At present, unmanned ship products are mature products and are widely applied to the industries of surveying and mapping, environmental monitoring, rescue and the like. The underwater unmanned aerial vehicle is gradually and widely used in fishery breeding, dam body detection, emergency rescue and other industries. The unmanned ship currently adopts a single propeller and two propellers to push the unmanned ship to move forward and backward, and carries a positioning technology for navigation. The unmanned ship can not run horizontally (move in parallel) in the existing application field, when the ship is positioned at a certain place and certain wind waves exist, the heading of the ship head cannot be kept by the two propellers at the tail part of the ship, and the ship can only be rotated in situ to keep the position. Unmanned aerial vehicle navigates by water under water, and the buoyancy cable that leans on the machine to take communicates through the remote control, needs the people to control and acquires real-time image data under water, and current no cable unmanned aerial vehicle under water can't pass through satellite transmission data from transmission position and image information under water in real time, can only float out of the water.
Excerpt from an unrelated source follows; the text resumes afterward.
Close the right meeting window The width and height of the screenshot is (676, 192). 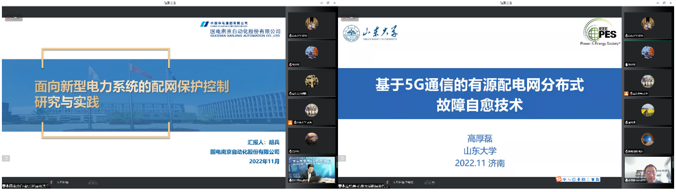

Therefore, the invention provides an unmanned ship control system to solve the problems.
Disclosure of Invention
Aiming at the defects of the prior art, the invention provides an unmanned ship control system, which solves the problems.
In order to achieve the purpose, the invention is realized by the following technical scheme: the utility model provides an unmanned ship control system, includes lift platform, the equal fixed mounting in both ends has the buoyancy cabin around the lift platform, two mounting brackets of the equal fixedly connected with in buoyancy cabin diapire, equal fixed mounting has the propeller on the mounting bracket, and fixed mounting has electronic spooler between two buoyancy cabin right sides, electronic spooler is connected with unmanned aerial vehicle under water through receiving and releasing the hawser, signal receiver is installed through the cable to the lift platform bottom, unmanned aerial vehicle top fixed mounting under water has with signal receiver assorted signal transmitter, electronic spooler top fixed mounting has the control box.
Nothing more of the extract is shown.